--- Data for processing ---
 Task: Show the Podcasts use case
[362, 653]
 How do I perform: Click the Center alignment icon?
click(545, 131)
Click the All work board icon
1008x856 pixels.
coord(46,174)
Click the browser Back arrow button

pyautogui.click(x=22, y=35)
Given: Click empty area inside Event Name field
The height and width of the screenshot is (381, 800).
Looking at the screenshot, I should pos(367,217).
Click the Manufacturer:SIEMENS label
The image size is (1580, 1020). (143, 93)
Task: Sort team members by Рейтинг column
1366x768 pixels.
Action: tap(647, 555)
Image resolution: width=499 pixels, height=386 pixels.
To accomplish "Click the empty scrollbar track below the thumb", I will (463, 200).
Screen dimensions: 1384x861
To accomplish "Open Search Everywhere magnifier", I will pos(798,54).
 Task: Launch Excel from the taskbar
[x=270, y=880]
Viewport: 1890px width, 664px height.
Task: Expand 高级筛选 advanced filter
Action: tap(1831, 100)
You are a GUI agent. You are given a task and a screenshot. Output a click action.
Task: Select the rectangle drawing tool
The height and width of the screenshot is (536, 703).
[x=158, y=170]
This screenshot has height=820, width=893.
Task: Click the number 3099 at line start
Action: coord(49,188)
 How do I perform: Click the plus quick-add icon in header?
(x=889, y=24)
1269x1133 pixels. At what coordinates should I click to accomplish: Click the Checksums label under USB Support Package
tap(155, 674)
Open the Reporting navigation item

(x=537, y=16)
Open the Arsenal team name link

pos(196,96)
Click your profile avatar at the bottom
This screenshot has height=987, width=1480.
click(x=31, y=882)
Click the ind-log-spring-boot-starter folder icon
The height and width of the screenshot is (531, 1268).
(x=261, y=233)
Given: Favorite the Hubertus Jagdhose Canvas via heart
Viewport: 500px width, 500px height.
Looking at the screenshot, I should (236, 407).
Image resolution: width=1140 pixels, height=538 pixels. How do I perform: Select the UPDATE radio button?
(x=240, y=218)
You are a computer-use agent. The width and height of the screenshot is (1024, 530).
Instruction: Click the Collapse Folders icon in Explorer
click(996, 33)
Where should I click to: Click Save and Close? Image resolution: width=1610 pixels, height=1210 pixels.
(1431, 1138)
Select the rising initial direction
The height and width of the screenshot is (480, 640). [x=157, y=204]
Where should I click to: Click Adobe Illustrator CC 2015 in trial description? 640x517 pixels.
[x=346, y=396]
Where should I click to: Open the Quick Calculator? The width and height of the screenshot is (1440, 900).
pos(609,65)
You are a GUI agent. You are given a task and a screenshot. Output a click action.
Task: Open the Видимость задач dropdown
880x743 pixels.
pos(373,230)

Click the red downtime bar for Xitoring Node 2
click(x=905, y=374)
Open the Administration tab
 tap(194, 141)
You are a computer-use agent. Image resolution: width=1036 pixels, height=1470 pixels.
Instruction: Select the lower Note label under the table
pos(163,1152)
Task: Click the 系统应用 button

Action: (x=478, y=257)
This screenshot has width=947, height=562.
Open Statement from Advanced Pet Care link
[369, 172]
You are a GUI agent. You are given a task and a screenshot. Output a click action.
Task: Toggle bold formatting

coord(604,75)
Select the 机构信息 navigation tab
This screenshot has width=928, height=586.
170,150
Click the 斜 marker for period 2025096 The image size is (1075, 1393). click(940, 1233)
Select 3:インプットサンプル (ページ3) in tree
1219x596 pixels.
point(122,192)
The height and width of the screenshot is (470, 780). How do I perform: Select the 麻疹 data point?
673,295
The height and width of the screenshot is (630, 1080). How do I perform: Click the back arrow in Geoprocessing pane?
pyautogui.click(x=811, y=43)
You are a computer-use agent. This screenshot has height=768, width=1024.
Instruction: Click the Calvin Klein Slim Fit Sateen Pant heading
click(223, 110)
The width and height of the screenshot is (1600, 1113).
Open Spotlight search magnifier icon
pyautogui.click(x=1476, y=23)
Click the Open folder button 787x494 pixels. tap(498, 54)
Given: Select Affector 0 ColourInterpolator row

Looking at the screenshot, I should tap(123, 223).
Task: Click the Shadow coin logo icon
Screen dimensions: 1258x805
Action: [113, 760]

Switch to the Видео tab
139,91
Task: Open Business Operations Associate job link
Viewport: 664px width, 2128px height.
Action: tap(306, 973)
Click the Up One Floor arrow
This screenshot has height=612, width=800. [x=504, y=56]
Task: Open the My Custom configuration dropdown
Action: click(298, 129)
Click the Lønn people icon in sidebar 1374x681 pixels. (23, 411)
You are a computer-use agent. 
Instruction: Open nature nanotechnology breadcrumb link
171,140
---
> Task instructions
Reproduce every record, making sure each one stays exactly the same.

> Solution to this problem
 Task: Show the Podcasts use case
[362, 653]
 How do I perform: Click the Center alignment icon?
click(545, 131)
Click the All work board icon
1008x856 pixels.
coord(46,174)
Click the browser Back arrow button

pyautogui.click(x=22, y=35)
Given: Click empty area inside Event Name field
The height and width of the screenshot is (381, 800).
Looking at the screenshot, I should pos(367,217).
Click the Manufacturer:SIEMENS label
The image size is (1580, 1020). (143, 93)
Task: Sort team members by Рейтинг column
1366x768 pixels.
Action: tap(647, 555)
Image resolution: width=499 pixels, height=386 pixels.
To accomplish "Click the empty scrollbar track below the thumb", I will (463, 200).
Screen dimensions: 1384x861
To accomplish "Open Search Everywhere magnifier", I will pos(798,54).
 Task: Launch Excel from the taskbar
[x=270, y=880]
Viewport: 1890px width, 664px height.
Task: Expand 高级筛选 advanced filter
Action: tap(1831, 100)
You are a GUI agent. You are given a task and a screenshot. Output a click action.
Task: Select the rectangle drawing tool
The height and width of the screenshot is (536, 703).
[x=158, y=170]
This screenshot has height=820, width=893.
Task: Click the number 3099 at line start
Action: coord(49,188)
 How do I perform: Click the plus quick-add icon in header?
(x=889, y=24)
1269x1133 pixels. At what coordinates should I click to accomplish: Click the Checksums label under USB Support Package
tap(155, 674)
Open the Reporting navigation item

(x=537, y=16)
Open the Arsenal team name link

pos(196,96)
Click your profile avatar at the bottom
This screenshot has height=987, width=1480.
click(x=31, y=882)
Click the ind-log-spring-boot-starter folder icon
The height and width of the screenshot is (531, 1268).
(x=261, y=233)
Given: Favorite the Hubertus Jagdhose Canvas via heart
Viewport: 500px width, 500px height.
Looking at the screenshot, I should (236, 407).
Image resolution: width=1140 pixels, height=538 pixels. How do I perform: Select the UPDATE radio button?
(x=240, y=218)
You are a computer-use agent. The width and height of the screenshot is (1024, 530).
Instruction: Click the Collapse Folders icon in Explorer
click(996, 33)
Where should I click to: Click Save and Close? Image resolution: width=1610 pixels, height=1210 pixels.
(1431, 1138)
Select the rising initial direction
The height and width of the screenshot is (480, 640). [x=157, y=204]
Where should I click to: Click Adobe Illustrator CC 2015 in trial description? 640x517 pixels.
[x=346, y=396]
Where should I click to: Open the Quick Calculator? The width and height of the screenshot is (1440, 900).
pos(609,65)
You are a GUI agent. You are given a task and a screenshot. Output a click action.
Task: Open the Видимость задач dropdown
880x743 pixels.
pos(373,230)

Click the red downtime bar for Xitoring Node 2
click(x=905, y=374)
Open the Administration tab
 tap(194, 141)
You are a computer-use agent. Image resolution: width=1036 pixels, height=1470 pixels.
Instruction: Select the lower Note label under the table
pos(163,1152)
Task: Click the 系统应用 button

Action: (x=478, y=257)
This screenshot has width=947, height=562.
Open Statement from Advanced Pet Care link
[369, 172]
You are a GUI agent. You are given a task and a screenshot. Output a click action.
Task: Toggle bold formatting

coord(604,75)
Select the 机构信息 navigation tab
This screenshot has width=928, height=586.
170,150
Click the 斜 marker for period 2025096 The image size is (1075, 1393). click(940, 1233)
Select 3:インプットサンプル (ページ3) in tree
1219x596 pixels.
point(122,192)
The height and width of the screenshot is (470, 780). How do I perform: Select the 麻疹 data point?
673,295
The height and width of the screenshot is (630, 1080). How do I perform: Click the back arrow in Geoprocessing pane?
pyautogui.click(x=811, y=43)
You are a computer-use agent. This screenshot has height=768, width=1024.
Instruction: Click the Calvin Klein Slim Fit Sateen Pant heading
click(223, 110)
The width and height of the screenshot is (1600, 1113).
Open Spotlight search magnifier icon
pyautogui.click(x=1476, y=23)
Click the Open folder button 787x494 pixels. tap(498, 54)
Given: Select Affector 0 ColourInterpolator row

Looking at the screenshot, I should tap(123, 223).
Task: Click the Shadow coin logo icon
Screen dimensions: 1258x805
Action: [113, 760]

Switch to the Видео tab
139,91
Task: Open Business Operations Associate job link
Viewport: 664px width, 2128px height.
Action: tap(306, 973)
Click the Up One Floor arrow
This screenshot has height=612, width=800. [x=504, y=56]
Task: Open the My Custom configuration dropdown
Action: click(298, 129)
Click the Lønn people icon in sidebar 1374x681 pixels. (23, 411)
You are a computer-use agent. 
Instruction: Open nature nanotechnology breadcrumb link
171,140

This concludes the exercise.